The case is Garcia v. Doe, decided on August 21. The crux of the complaint is that "'[p]rior to terminating the march when it was mid‐way across the bridge, the police did not convey that they were going to revoke the actual and apparent permission of the march to proceed,' and that the officers therefore did not have probable cause to arrest them for disorderly conduct." The officers seek qualified immunity, arguing that "an objectively reasonable police officer would not have understood that the presence of police officers on the Bridge constituted implicit permission to the demonstrators to be on the Bridge roadway in contravention of the law." The Court of Appeals (Calabresi, Lynch and Livingston [dissenting]) disagrees, and the lawsuit can proceed.

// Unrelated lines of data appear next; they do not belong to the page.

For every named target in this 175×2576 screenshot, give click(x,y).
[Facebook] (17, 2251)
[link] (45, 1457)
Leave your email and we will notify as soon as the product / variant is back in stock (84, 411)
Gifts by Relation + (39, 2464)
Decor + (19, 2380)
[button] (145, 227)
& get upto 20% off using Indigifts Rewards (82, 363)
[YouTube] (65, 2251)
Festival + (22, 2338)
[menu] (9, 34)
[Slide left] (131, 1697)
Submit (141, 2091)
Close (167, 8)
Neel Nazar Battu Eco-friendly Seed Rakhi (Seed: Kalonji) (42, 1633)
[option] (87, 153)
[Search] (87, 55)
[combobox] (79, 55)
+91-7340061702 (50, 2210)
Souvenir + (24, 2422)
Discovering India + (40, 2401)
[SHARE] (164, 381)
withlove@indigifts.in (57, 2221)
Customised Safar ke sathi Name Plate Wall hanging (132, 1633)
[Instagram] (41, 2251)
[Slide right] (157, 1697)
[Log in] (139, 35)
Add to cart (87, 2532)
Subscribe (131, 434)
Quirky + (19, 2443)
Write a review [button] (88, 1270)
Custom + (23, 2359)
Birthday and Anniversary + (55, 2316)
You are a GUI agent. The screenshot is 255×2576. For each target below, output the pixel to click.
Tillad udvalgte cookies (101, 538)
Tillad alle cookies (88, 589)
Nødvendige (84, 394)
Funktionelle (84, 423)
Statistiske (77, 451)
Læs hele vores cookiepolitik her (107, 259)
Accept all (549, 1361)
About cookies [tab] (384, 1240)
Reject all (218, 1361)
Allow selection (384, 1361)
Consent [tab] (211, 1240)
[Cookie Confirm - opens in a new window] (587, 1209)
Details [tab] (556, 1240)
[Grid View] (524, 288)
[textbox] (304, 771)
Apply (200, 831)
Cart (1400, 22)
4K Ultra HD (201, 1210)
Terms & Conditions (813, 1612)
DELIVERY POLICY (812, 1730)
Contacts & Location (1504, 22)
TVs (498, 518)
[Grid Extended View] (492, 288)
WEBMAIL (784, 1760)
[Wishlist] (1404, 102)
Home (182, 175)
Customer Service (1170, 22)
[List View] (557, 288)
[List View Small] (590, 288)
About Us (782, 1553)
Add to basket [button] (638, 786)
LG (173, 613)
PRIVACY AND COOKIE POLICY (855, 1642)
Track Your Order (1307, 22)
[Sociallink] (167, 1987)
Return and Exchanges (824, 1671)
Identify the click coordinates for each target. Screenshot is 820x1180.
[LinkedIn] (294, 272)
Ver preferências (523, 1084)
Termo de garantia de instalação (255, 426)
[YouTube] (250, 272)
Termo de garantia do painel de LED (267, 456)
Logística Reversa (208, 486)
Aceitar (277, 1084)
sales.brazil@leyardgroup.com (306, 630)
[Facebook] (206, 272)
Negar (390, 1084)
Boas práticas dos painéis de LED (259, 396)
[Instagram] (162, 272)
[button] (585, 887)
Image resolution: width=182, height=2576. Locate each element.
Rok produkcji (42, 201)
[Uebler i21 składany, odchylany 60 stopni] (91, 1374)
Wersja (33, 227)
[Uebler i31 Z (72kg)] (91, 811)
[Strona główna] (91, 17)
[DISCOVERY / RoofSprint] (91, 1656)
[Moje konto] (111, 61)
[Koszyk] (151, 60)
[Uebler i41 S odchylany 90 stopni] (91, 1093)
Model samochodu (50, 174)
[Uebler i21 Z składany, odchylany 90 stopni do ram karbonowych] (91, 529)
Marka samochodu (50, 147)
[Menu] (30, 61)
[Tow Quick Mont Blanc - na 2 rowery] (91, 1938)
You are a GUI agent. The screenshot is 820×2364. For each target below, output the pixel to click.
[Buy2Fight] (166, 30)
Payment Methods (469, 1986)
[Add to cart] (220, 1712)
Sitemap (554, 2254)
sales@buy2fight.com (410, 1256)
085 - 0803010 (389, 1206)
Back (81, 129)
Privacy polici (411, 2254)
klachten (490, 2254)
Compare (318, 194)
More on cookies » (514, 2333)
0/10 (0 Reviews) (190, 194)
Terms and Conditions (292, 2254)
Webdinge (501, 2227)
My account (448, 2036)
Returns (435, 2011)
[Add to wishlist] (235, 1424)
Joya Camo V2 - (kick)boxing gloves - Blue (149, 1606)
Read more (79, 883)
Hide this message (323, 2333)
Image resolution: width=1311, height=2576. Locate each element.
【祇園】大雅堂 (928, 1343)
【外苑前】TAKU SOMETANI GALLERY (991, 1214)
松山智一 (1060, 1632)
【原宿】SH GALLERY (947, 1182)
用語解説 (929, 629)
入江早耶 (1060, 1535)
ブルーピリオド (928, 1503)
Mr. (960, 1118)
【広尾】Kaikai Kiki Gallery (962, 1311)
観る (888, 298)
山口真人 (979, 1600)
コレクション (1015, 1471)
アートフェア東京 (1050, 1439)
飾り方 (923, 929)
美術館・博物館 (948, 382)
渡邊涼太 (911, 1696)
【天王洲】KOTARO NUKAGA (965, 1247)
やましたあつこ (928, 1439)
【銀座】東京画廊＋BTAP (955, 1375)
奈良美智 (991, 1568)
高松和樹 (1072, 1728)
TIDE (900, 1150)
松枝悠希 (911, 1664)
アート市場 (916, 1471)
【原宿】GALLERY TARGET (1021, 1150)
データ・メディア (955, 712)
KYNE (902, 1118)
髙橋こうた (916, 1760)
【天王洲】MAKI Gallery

The Supreme Court held in 1965 that "when officials grant permission to demonstrate in a certain way, then seek to revoke that permission and arrest demonstrators, they must first give 'fair warning.'” The officers try to get around this by arguing that they sanctioned the bridge march so long as the protesters remained on the sidewalk, and that once the protesters spilled into the roadway, they were fair game for arrest; without an implicit invitation to walk along the road, the protesters got what they deserved when the officers arrested them.

The officers may have a legitimate defense to this case, the Second Circuit says, but this case comes before the Court on a Rule 12 motion, where the Court only asks whether the plaintiffs state a claim. We have not had depositions yet, only the allegations in the Complaint and some video footage. The allegations in the Complaint do not concretely support the officers' defense. As Judge Lynch writes, "defendants’ assertions of what the officers understood are unsupported by the Complaint or the record, which do not provide any details as to what any individual defendant knew or saw of the events leading up to the arrests." While the Court wonders if plaintiffs can win this case on liability or avoid qualified immunity later on, it is too early to know if the officers are entitled to dismissal.

Judge Livingston files a lengthy dissent that challenges the majority ruling at every turn. It's all about qualified immunity and false arrest and when to let the police out of the case even if, in hindsight, they broke the law. Qualified immunity continues to be a subject of great debate among judges, with many emphasizing that this immunity allows the police and other public officials to do their jobs without the fear of crippling lawsuits. This debate exposes the liberal-conservative judicial divide. I would guess this case is a good candidate for full court, or en banc, review.